**Material shown:**

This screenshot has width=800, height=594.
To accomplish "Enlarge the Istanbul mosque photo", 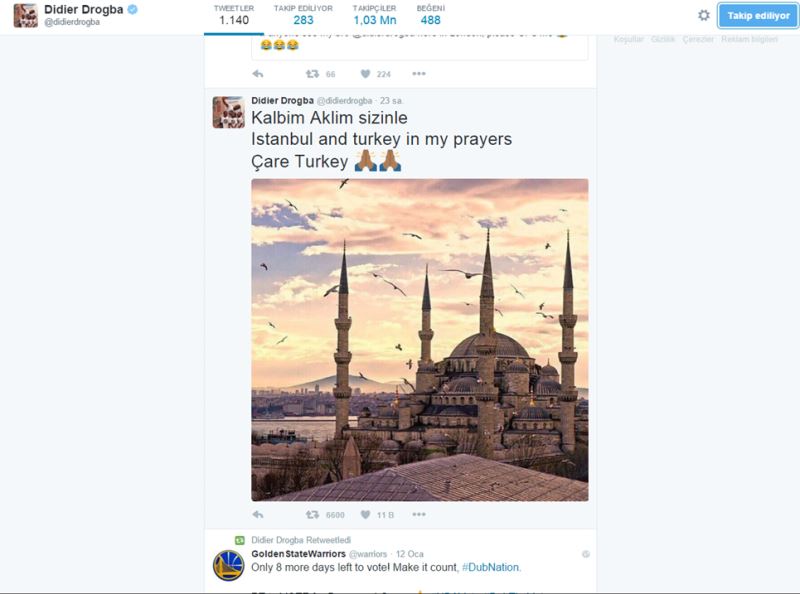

==

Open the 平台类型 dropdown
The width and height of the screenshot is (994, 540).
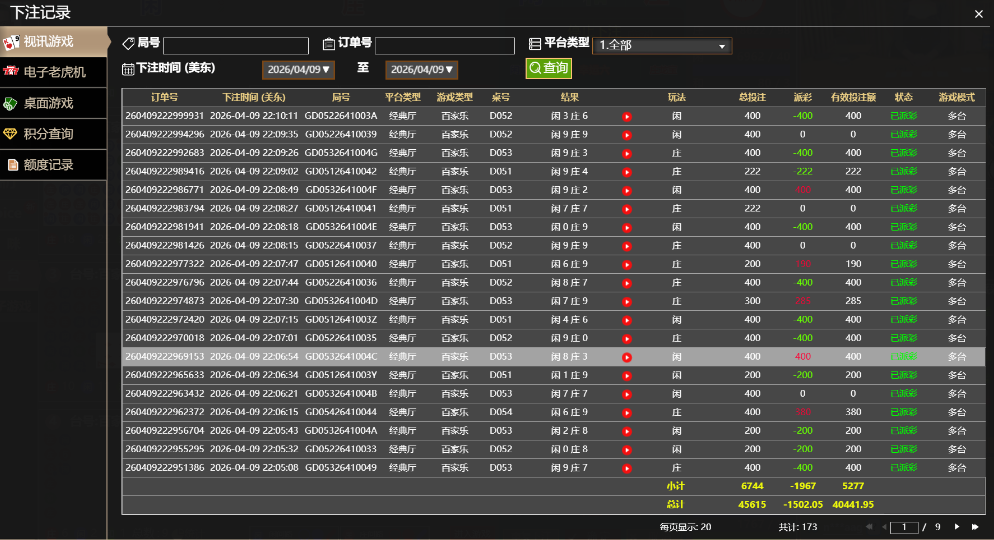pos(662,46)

==

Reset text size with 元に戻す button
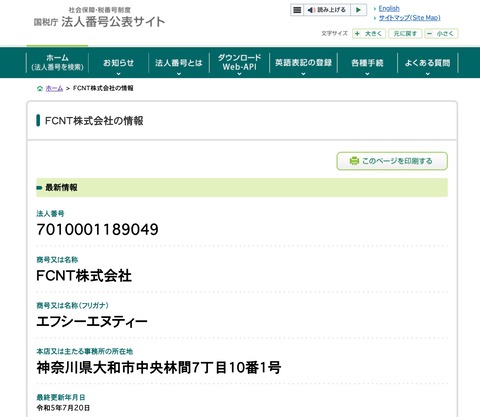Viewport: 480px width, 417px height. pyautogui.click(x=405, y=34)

**Task details:** Give back exactly the lines of the listing above from the one that contains "This screenshot has width=800, height=594." up to and including the one that contains "the Istanbul mosque", but not the pictures, and no other lines.

**Your solution:**
This screenshot has width=800, height=594.
To accomplish "Enlarge the Istanbul mosque photo", 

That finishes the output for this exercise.